Review of Respiratory Medicine - Volumen 24, Número 2 - June 2024

Case Reports

Massive Diffuse Nodular Endobronchial Lesions in a Patient with Non-Hodgkin Lymphoma

Lesiones difusas nodulares endobronquiales masivas en paciente con linfoma No Hodgkin

Autor : Chung Kyu, Tai1, Alberini, Nicolás1, López Araoz, Alberto1, Videla, Alejandro J.1

1 Pulmonology Service, Hospital Universitario Austral, Pilar, Provincia de Buenos Aires, Argentina

https://doi.org/10.56538/ramr.BZOY6094

Correspondencia : Kyu Tai Chung. E-mail: kchung@cas.austral.edu.ar

ABSTRACT

Thoracic involvement occurs in 50% of the cases of non-Hodgkin lymphoma. Bronchial involvement is rare. We describe the case of a patient with suspected lymphoproliferative disease and pulmonary infiltrates. The bronchoscopy revealed prominent diffuse nodular images throughout the bronchial tree. The bronchial biopsy yielded a diagnosis of mar­ginal non-Hodgkin lymphoma, and the patient had a good response to chemotherapy.
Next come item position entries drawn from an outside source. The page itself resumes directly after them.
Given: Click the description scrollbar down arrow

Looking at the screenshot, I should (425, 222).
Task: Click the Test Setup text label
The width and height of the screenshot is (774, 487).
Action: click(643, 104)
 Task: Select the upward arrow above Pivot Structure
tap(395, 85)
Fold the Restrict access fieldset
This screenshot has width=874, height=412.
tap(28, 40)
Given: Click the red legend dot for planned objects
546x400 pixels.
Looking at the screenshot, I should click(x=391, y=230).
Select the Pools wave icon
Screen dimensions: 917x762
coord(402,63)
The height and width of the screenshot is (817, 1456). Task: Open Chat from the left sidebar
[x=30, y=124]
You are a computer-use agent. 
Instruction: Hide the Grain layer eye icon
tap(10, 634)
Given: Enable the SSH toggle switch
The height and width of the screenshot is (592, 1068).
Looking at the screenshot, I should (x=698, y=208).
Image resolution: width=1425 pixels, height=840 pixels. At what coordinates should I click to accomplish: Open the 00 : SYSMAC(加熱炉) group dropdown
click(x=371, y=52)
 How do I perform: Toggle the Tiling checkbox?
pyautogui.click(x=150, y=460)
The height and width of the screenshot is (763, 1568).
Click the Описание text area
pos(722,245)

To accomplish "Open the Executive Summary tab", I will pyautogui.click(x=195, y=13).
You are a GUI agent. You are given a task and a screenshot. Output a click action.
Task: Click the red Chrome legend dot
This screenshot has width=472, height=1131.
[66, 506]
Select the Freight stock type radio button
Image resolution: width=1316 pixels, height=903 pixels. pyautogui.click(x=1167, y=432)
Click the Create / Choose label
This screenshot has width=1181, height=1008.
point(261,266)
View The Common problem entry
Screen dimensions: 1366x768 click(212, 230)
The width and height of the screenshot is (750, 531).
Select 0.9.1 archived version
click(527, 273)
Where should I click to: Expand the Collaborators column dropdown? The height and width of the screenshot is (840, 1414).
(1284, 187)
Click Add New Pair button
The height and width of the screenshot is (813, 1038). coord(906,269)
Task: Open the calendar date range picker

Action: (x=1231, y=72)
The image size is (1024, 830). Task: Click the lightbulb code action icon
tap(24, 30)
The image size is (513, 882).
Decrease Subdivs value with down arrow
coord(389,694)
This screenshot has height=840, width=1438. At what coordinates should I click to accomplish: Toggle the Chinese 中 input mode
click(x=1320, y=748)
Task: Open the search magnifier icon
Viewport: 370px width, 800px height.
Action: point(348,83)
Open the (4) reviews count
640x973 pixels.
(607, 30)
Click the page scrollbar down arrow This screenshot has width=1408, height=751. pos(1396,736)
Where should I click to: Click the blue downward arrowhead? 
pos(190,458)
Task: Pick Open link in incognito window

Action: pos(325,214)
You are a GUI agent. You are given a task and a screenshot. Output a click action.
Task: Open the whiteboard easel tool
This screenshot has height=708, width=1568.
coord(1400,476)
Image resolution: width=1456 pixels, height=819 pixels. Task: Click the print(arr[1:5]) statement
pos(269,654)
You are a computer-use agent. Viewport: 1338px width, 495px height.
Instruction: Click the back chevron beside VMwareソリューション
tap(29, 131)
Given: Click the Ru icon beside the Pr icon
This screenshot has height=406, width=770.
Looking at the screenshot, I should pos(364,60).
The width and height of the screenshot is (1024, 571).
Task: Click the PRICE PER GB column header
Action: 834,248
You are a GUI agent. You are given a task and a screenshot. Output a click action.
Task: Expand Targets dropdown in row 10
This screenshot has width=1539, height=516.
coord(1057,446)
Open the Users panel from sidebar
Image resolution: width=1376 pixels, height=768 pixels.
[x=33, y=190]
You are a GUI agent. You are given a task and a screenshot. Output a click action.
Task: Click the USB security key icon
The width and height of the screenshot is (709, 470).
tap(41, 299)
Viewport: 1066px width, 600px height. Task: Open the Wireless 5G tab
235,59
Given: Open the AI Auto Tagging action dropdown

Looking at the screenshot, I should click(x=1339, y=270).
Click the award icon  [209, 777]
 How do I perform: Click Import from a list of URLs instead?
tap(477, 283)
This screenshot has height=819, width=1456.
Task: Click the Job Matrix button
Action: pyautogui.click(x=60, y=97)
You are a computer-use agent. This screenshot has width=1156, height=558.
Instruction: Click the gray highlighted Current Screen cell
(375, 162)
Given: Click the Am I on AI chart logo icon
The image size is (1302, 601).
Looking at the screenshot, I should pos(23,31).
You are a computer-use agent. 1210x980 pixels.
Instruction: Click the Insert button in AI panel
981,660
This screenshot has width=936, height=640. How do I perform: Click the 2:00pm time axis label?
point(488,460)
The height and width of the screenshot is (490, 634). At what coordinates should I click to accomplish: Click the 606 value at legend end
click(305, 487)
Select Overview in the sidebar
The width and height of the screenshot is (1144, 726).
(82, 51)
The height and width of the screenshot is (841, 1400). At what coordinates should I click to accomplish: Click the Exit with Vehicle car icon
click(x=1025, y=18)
Key words: Non-Hodgkin lymphoma, Dyspnea, Bronchoscopy

RESUMEN

El linfoma No Hodgkin compromete en un 50% de los casos estructuras intratorácicas, siendo infrecuente la afectación bronquial. Presentamos el caso de una paciente con sospecha de enfermedad linfoproliferativa e infiltrados pulmonares. En la broncoscopia se observaron imágenes nodulares difusas prominentes de todo el árbol bronquial. La anatomía patológica de la biopsia bronquial fue compatible con Linfoma No Hodgkin marginal y la evolución con quimioterapia fue favorable.

Palabras clave: Linfoma No Hodgkin, Disnea, Broncoscopía

Received: 08/16/2023

Accepted: 02/02/2022

INTRODUCTION

0.4% of body tumors corresponds to endobronchial neoplasms1, while less than 1% of intrathoracic tumors correspond to pulmonary non-Hodgkin lymphoma (NHL)2. We report the case of a patient with diffuse endobronchial involvement due to its very low frequency.

CASE REPORT

A 50-year-old woman under hematology follow-up for suspected monoclonal gammopathy was referred to the pulmonology department due to a dry cough, bilateral hearing loss, nasal congestion, and class II functional dyspnea with more than 3 months of evolution, along with a weight loss of 10 kg in 5 months. On physical examination, she presented with an oxygen saturation of 97%, heart rate of 80/min, and a respiratory rate of 18/ min, with no significant findings except for a nasal voice. The laboratory analysis showed: white blood cells, 4330/μl with segmented neutrophils: 42%; lymphocytes: 45%; monocytes: 10%; eosinophils: 2%; hemoglobin: 12.5 g/dl; hematocrit: 40.1%; platelets: 156,000/μl; erythrocyte sedimentation rate: 64 mm/hr.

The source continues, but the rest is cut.